Pada hari pertama, para peserta dikumpulkan di Aula Fakultas Ushuluddin dan Filsafat UIN
Sunan Ampel Surabaya. “Forum seperti ini mari dimanfaatkan dengan baik sebagai sarana
pemecah terkotak-kotak dari identitas agama masing-masing. Jadikan ajang saling mengenal
dan memahami terhadap kepercayaan lain. Dengan ini diharapkan kita mampu saling
melindungi dari fitnah-fitnah agama yang menjadi eco-chamber di masyarakat” tutur Dr. Akhmad
Siddiq, M.A. selaku Ketua Prodi Studi Agama-Agama UINSA sekaligus membuka acara tersebut
secara resmi.
Sebanyak 30 pemuda yang mewakili Islam, Kristen, Katolik, Hindu, Buddha, Khonghucu, Sapta
Dharma bahkan Ahmadiyah dan Syiah pun hadir dalam kegiatan ini. Mereka berkumpul dan
mendiskusikan terkait konsep perdamaian. Program ini dimentor langsung oleh Muhammad
Afdillah, M.A. selaku Direktur PSAP UINSA dengan beragam materi yang disajikan sebagai pemantik. Dialog Lintas Iman serta Zona Dialog sebagai pemecah prasangka dan stereotip menjadi pengantar awal diskusi pada hari pertama. Materi yang diadaptasi dari modul KAICIID (King Abdullah bin Abdul Aziz International Center for Interreligious dan Intercultural Dialogue). Diskusi pun semakin panas saat tiap peserta diwajibkan membuat pertanyaan yang bertajuk asumsi dan merubahnya menjadi pertanyaan
baku tanpa asumsi. Hal ini sebagai langkah preventif agar peserta tidak menyajikan pertanyaan
yang menyinggung atau menyakiti pihak tertentu.

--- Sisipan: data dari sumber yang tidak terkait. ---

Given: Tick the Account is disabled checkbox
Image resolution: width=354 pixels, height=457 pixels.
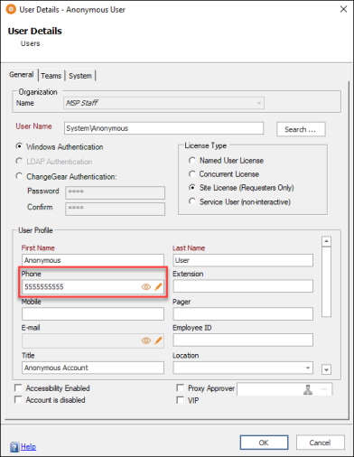Looking at the screenshot, I should point(18,399).
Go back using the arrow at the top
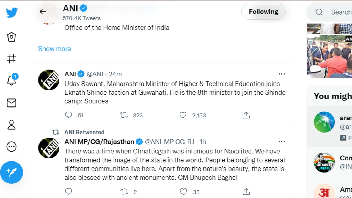The height and width of the screenshot is (198, 352). pos(43,12)
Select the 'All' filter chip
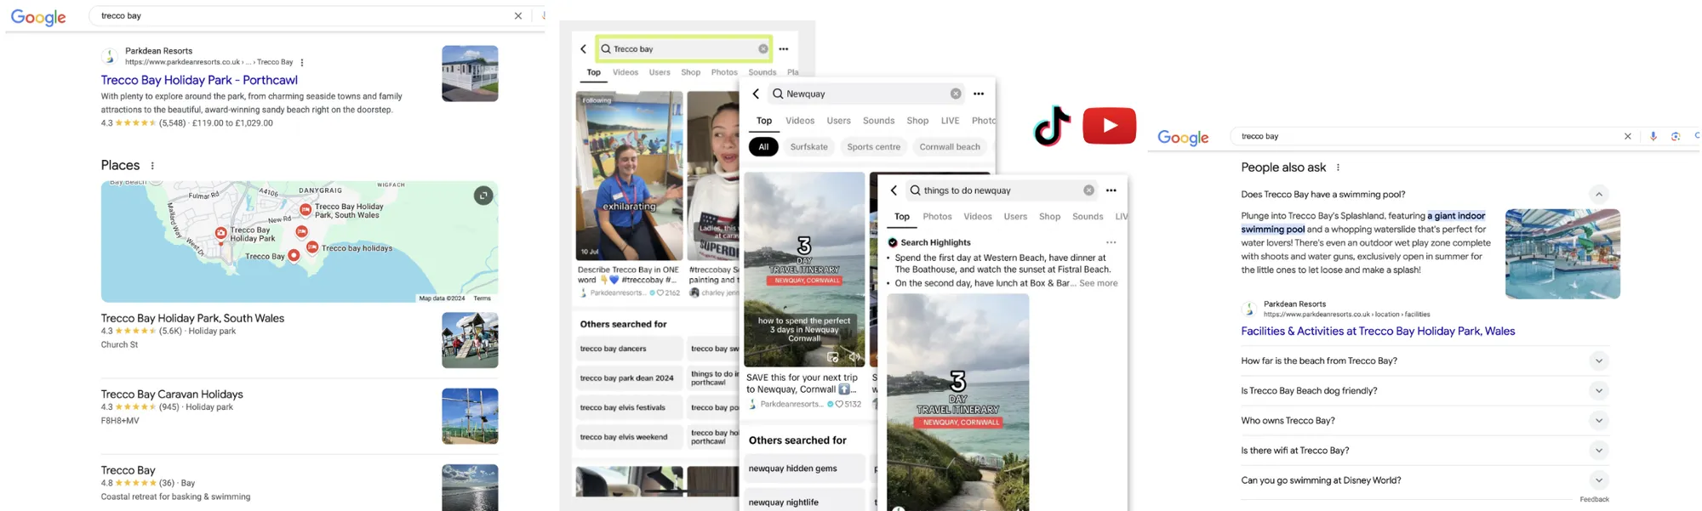The height and width of the screenshot is (511, 1702). pyautogui.click(x=763, y=147)
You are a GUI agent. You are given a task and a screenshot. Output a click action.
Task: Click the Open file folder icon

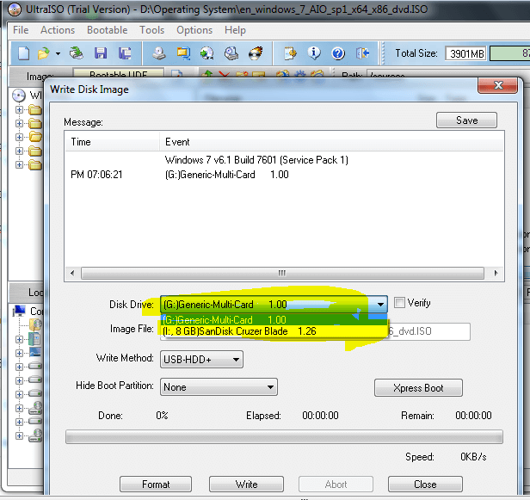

“Kita Beda, Kita Bersama” menjadi jargon semangat untuk mengenal dan menghargai antar
sesama. Kalimat tersebut tertulis pada kaos yang diberikan oleh panitia sebagai pembuka hari
kedua. Peserta berkupul di UIN Sunan Ampel Surabaya dan melanjutkan perjalanan ke
beberapa rumah ibadah yang telah ditentukan oleh panitia. Perjalanan pun sangat seru dengan
penyambutan sangat ramah dari tiap rumah ibadah. Dari beragam latar belakang dan
pemahaman, ternyata masih banyak peserta yang pertama kali merasakan masuk ke rumah
ibadah agama lain. “Ternyata sejuk dan tidak seperti apa yang orang-orang bilang,” ungkap Hiro
yang menjadi pengalaman pertamanya.
Hal unik terjadi saat kunjungan ke Pura Segara Kenjeran Surabaya. Sebagai destinasi terakhir,
maka seluruh peserta menutup kegiatan dengan berdoa bersama secara Hindu. “Kita memiliki
kebiasaan kalau acara seperti ini akan ditutup dengan doa cara agama dari tempat ibadah yang
terakhir kita kunjungi. Namun hal ini tidak memaksa bagi peserta yang tidak nyaman,” tutur
Muhammad Afdillah, seraya Bapak Sudjana yang menerima rombongan di Pura Segara
mengajarkan cara berdoa secara Hindu. Seluruh peserta pun mengikuti dengan khidmat. (M. Ridwan Hidayat – Mahasiswa Prodi Studi Agama-Agama)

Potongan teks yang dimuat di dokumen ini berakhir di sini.